The Federal Trade Commission on Friday reaffirmed its previous support for informed consent as a cornerstone to privacy protection in the Wild West of mobile information technology.
Its 36-page report, Mobile Privacy Disclosures, Building Trust Through Transparency
, addresses not just mobile application developers, but mobile app platforms as well. While not focused on mobile healthcare applications, the report touches frequently on privacy issues affecting healthcare as well as other mobile application uses.
Informed consent involves a consumer knowing in advance that a platform or app will allow collection of their personal information and still agreeing to its disclosure.
The FTC report authors noted that 217 million smartphones were sold worldwide in the fourth quarter of 2012 alone and thus, the FTC was called to make recommendations to the “major participants in the mobile ecosystem as they work to improve mobile privacy disclosures.”
There has specific regulatory role for the FTC in healthcare-related technologies since passage of the American Recovery and Reinvestment Act of 2009, which gave it enforcement powers over technology companies
such as independent personal health records systems providers not covered under the Health Insurance Portability and Accountability Act and enforced by HHS. The FTC also has regulatory enforcement authority as a consumer watchdog over mobile health devices.

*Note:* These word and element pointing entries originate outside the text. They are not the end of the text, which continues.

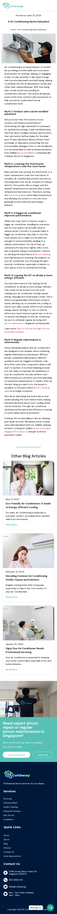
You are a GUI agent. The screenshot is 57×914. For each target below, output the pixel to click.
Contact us (22, 431)
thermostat (14, 195)
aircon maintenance (14, 323)
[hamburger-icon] (51, 5)
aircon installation (26, 152)
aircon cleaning (42, 254)
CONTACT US (43, 755)
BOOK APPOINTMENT (16, 755)
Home (13, 30)
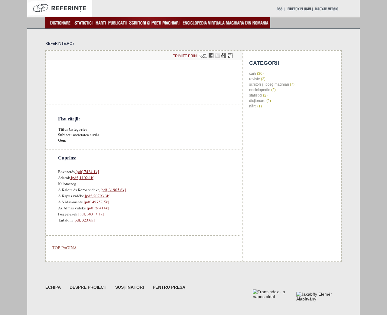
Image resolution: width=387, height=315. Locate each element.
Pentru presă (169, 287)
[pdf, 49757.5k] (96, 202)
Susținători (129, 287)
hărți (252, 106)
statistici (255, 95)
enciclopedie (259, 90)
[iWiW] (202, 55)
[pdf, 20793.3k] (97, 196)
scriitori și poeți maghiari (269, 84)
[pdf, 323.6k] (84, 220)
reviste (254, 79)
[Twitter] (217, 55)
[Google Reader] (223, 55)
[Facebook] (211, 55)
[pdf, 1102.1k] (82, 177)
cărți (252, 73)
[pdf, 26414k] (97, 208)
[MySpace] (230, 55)
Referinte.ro (58, 43)
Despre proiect (88, 287)
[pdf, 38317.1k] (90, 214)
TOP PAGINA (64, 248)
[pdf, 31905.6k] (112, 189)
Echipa (53, 287)
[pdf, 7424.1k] (87, 171)
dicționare (257, 101)
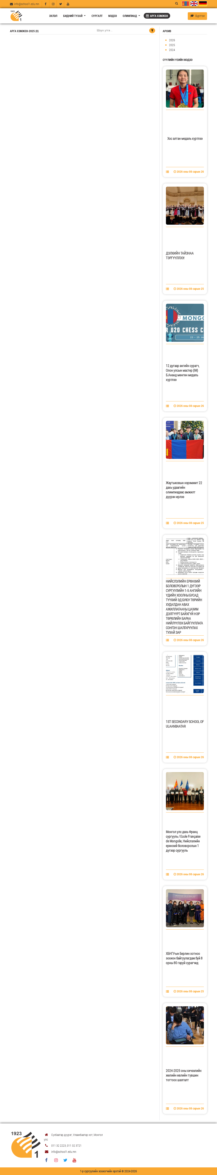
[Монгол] (185, 3)
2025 (172, 45)
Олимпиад (130, 16)
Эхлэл (53, 16)
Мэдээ (112, 16)
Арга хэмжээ (158, 16)
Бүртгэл (199, 16)
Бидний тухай (73, 16)
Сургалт (97, 16)
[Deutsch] (202, 3)
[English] (194, 3)
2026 (172, 40)
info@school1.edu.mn (26, 4)
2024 (172, 50)
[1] (152, 30)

In its just-released report, for example, the FTC said mobile application platform providers should afford consumers with just-in-time disclosures and obtain “express consent from consumers” before allowing apps to access sensitive content, such as geographical locations constantly being obtained by routine operations of the devices, or consent before the platform allows the app to be used for behavioral tracking. Both functions could betray sensitive health-related information, for example, by disclosing that a mobile phone user is making frequent visits to the location of a drug or alcohol treatment abuse clinic, or the mobile app user browses for information about a sexually transmitted disease.
App developers, too, fall under the same FTC gaze, with the regulator recommending that they “provide just-in-time disclosures and obtain affirmative express consent when collecting sensitive information … such as financial, health or children's data,” the report said.